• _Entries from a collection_
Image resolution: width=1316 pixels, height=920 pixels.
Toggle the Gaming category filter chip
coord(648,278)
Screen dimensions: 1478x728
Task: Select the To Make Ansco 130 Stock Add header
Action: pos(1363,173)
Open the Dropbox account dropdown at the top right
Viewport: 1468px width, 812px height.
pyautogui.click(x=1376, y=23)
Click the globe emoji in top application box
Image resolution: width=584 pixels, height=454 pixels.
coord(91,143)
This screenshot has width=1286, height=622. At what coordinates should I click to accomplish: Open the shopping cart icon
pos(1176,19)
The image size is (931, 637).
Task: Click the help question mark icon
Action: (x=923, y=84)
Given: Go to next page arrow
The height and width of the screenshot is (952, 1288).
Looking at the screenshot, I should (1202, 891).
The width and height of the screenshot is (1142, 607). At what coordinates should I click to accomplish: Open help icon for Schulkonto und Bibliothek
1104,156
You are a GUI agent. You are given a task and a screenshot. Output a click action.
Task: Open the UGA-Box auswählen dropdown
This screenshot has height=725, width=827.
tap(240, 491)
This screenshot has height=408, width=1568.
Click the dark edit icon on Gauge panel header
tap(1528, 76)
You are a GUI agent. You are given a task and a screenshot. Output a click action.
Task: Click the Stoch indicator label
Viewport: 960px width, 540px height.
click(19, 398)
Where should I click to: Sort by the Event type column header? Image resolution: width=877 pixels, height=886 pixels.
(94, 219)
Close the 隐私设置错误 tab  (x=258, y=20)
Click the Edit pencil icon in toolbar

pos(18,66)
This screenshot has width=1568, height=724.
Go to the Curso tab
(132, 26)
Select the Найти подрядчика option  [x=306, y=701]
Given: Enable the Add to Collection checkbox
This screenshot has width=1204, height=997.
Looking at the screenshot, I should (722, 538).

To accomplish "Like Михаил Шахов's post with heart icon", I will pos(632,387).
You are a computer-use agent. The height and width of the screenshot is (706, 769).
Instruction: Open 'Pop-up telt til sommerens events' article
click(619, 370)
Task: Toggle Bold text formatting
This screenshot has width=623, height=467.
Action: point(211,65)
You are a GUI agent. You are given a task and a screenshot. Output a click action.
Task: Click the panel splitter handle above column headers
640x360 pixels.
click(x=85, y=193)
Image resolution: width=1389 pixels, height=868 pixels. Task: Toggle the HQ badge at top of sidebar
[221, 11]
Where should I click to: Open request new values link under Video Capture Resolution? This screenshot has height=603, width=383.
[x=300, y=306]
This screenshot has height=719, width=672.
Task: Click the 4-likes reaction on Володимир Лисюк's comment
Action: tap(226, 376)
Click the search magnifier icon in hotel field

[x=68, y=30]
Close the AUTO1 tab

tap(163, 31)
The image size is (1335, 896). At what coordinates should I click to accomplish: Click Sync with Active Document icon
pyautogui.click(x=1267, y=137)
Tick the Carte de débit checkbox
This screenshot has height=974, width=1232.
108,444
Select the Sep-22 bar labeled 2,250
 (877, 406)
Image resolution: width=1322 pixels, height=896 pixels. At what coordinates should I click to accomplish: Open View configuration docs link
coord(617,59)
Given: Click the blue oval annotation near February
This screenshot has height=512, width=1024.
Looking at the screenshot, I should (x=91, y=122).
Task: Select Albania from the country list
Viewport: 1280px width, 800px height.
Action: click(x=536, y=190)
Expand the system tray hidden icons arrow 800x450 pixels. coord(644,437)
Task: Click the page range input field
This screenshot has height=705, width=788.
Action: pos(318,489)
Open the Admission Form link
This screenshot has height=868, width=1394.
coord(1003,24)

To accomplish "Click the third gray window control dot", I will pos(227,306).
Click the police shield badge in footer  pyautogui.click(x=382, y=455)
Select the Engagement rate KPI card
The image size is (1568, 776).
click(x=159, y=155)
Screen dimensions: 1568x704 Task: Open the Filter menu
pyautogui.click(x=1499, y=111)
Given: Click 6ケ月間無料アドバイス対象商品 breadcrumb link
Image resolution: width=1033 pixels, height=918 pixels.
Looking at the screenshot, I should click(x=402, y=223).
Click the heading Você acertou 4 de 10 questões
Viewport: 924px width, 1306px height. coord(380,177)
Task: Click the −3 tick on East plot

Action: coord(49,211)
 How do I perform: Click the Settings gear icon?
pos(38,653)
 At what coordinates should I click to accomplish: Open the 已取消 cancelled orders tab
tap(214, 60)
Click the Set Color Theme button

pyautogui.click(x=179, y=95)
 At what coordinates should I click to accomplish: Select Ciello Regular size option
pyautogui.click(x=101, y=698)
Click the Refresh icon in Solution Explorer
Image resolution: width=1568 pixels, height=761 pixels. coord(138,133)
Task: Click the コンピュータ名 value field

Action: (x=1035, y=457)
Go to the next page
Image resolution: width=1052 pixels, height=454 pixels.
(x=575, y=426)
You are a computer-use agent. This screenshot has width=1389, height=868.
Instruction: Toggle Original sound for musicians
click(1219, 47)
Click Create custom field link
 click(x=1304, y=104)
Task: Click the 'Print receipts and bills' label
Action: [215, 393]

• _TASK REQUIREMENTS_
Reproduce all of the material above line for line, without altering anything.

• _TASK ANSWER_
Image resolution: width=1316 pixels, height=920 pixels.
Toggle the Gaming category filter chip
coord(648,278)
Screen dimensions: 1478x728
Task: Select the To Make Ansco 130 Stock Add header
Action: pos(1363,173)
Open the Dropbox account dropdown at the top right
Viewport: 1468px width, 812px height.
pyautogui.click(x=1376, y=23)
Click the globe emoji in top application box
Image resolution: width=584 pixels, height=454 pixels.
coord(91,143)
This screenshot has width=1286, height=622. At what coordinates should I click to accomplish: Open the shopping cart icon
pos(1176,19)
The image size is (931, 637).
Task: Click the help question mark icon
Action: (x=923, y=84)
Given: Go to next page arrow
The height and width of the screenshot is (952, 1288).
Looking at the screenshot, I should (1202, 891).
The width and height of the screenshot is (1142, 607). At what coordinates should I click to accomplish: Open help icon for Schulkonto und Bibliothek
1104,156
You are a GUI agent. You are given a task and a screenshot. Output a click action.
Task: Open the UGA-Box auswählen dropdown
This screenshot has height=725, width=827.
tap(240, 491)
This screenshot has height=408, width=1568.
Click the dark edit icon on Gauge panel header
tap(1528, 76)
You are a GUI agent. You are given a task and a screenshot. Output a click action.
Task: Click the Stoch indicator label
Viewport: 960px width, 540px height.
click(19, 398)
Where should I click to: Sort by the Event type column header? Image resolution: width=877 pixels, height=886 pixels.
(94, 219)
Close the 隐私设置错误 tab  (x=258, y=20)
Click the Edit pencil icon in toolbar

pos(18,66)
This screenshot has width=1568, height=724.
Go to the Curso tab
(132, 26)
Select the Найти подрядчика option  [x=306, y=701]
Given: Enable the Add to Collection checkbox
This screenshot has width=1204, height=997.
Looking at the screenshot, I should (722, 538).

To accomplish "Like Михаил Шахов's post with heart icon", I will pos(632,387).
You are a computer-use agent. The height and width of the screenshot is (706, 769).
Instruction: Open 'Pop-up telt til sommerens events' article
click(619, 370)
Task: Toggle Bold text formatting
This screenshot has width=623, height=467.
Action: point(211,65)
You are a GUI agent. You are given a task and a screenshot. Output a click action.
Task: Click the panel splitter handle above column headers
640x360 pixels.
click(x=85, y=193)
Image resolution: width=1389 pixels, height=868 pixels. Task: Toggle the HQ badge at top of sidebar
[221, 11]
Where should I click to: Open request new values link under Video Capture Resolution? This screenshot has height=603, width=383.
[x=300, y=306]
This screenshot has height=719, width=672.
Task: Click the 4-likes reaction on Володимир Лисюк's comment
Action: tap(226, 376)
Click the search magnifier icon in hotel field

[x=68, y=30]
Close the AUTO1 tab

tap(163, 31)
The image size is (1335, 896). At what coordinates should I click to accomplish: Click Sync with Active Document icon
pyautogui.click(x=1267, y=137)
Tick the Carte de débit checkbox
This screenshot has height=974, width=1232.
108,444
Select the Sep-22 bar labeled 2,250
 (877, 406)
Image resolution: width=1322 pixels, height=896 pixels. At what coordinates should I click to accomplish: Open View configuration docs link
coord(617,59)
Given: Click the blue oval annotation near February
This screenshot has height=512, width=1024.
Looking at the screenshot, I should (x=91, y=122).
Task: Select Albania from the country list
Viewport: 1280px width, 800px height.
Action: click(x=536, y=190)
Expand the system tray hidden icons arrow 800x450 pixels. coord(644,437)
Task: Click the page range input field
This screenshot has height=705, width=788.
Action: pos(318,489)
Open the Admission Form link
This screenshot has height=868, width=1394.
coord(1003,24)

To accomplish "Click the third gray window control dot", I will pos(227,306).
Click the police shield badge in footer  pyautogui.click(x=382, y=455)
Select the Engagement rate KPI card
The image size is (1568, 776).
click(x=159, y=155)
Screen dimensions: 1568x704 Task: Open the Filter menu
pyautogui.click(x=1499, y=111)
Given: Click 6ケ月間無料アドバイス対象商品 breadcrumb link
Image resolution: width=1033 pixels, height=918 pixels.
Looking at the screenshot, I should click(x=402, y=223).
Click the heading Você acertou 4 de 10 questões
Viewport: 924px width, 1306px height. coord(380,177)
Task: Click the −3 tick on East plot

Action: coord(49,211)
 How do I perform: Click the Settings gear icon?
pos(38,653)
 At what coordinates should I click to accomplish: Open the 已取消 cancelled orders tab
tap(214, 60)
Click the Set Color Theme button

pyautogui.click(x=179, y=95)
 At what coordinates should I click to accomplish: Select Ciello Regular size option
pyautogui.click(x=101, y=698)
Click the Refresh icon in Solution Explorer
Image resolution: width=1568 pixels, height=761 pixels. coord(138,133)
Task: Click the コンピュータ名 value field

Action: (x=1035, y=457)
Go to the next page
Image resolution: width=1052 pixels, height=454 pixels.
(x=575, y=426)
You are a computer-use agent. This screenshot has width=1389, height=868.
Instruction: Toggle Original sound for musicians
click(1219, 47)
Click Create custom field link
 click(x=1304, y=104)
Task: Click the 'Print receipts and bills' label
Action: [215, 393]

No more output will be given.